EXTRACTED TEXT ▸
# What to do with old wheels and old tires?



## wildmanee (Nov 21, 2004)

I have my stock SE wheels from my 200sx, and the tires that are on them are just pretty much shot. I bought some new wheels with some Goodriches on them, and now I don't know what to do with my old wheels and tires. Could I attempt to cut off the tires and save the wheels for later? Or is there a place I could give em to or drop them off?


----------



## xbrandonx (Mar 27, 2004)

are your wheels the steelies or the alloy? What size wheels did you get? if you went with someone bigger and live in a region that gets snow, keep them and in the winter put them back on.

Otherwise sell em.


----------



## LIUSPEED (May 29, 2002)

wildmane said:


> I have my stock SE wheels from my 200sx, and the tires that are on them are just pretty much shot. I bought some new wheels with some Goodriches on them, and now I don't know what to do with my old wheels and tires. Could I attempt to cut off the tires and save the wheels for later? Or is there a place I could give em to or drop them off?


any pix of your stock rims im looking for a set to roll on temporarily while i get my se-r rims re-wrapped and re-painted/powdercoated


----------



## wildmanee (Nov 21, 2004)

Yeah, I can get pics, it's just that I am in the process of ripping the tires off.. they're completely worthless and the tread is like 5%.. I'm having a tough time getting them off though. Yeah, I think they are the alloys..

If you need them soon LIU, we could work out a deal so that you only have to pay for shipping. One of them does have some curb rash though..


----------

RECORDS SHOWN ▸
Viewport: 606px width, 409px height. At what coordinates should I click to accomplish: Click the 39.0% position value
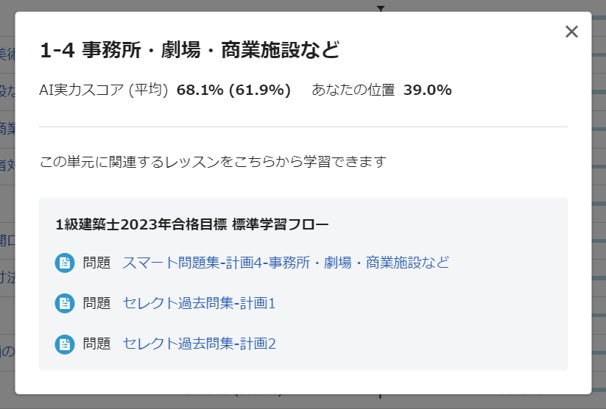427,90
...
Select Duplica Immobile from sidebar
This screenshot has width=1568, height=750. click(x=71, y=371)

CHALLENGES ▸
A - Print the part of the wheels-and-tires thread that opens with the words containing "are your wheels" and closes with "Otherwise sell em.".
B - For each statement below, say yes or no to whether it agrees with the wheels-and-tires thread, and quote the words from the thread that decide it. (i) wildmanee says the tread left on the old tires is about 5%. (ii) LIUSPEED wants the stock rims to keep for good. (iii) wildmanee says none of the old wheels has curb rash.

EXERCISE SOLUTIONS ▸
A -
are your wheels the steelies or the alloy? What size wheels did you get? if you went with someone bigger and live in a region that gets snow, keep them and in the winter put them back on.

Otherwise sell em.

B -
(i) Yes: "the tread is like 5%"
(ii) No: "im looking for a set to roll on temporarily"
(iii) No: "One of them does have some curb rash though"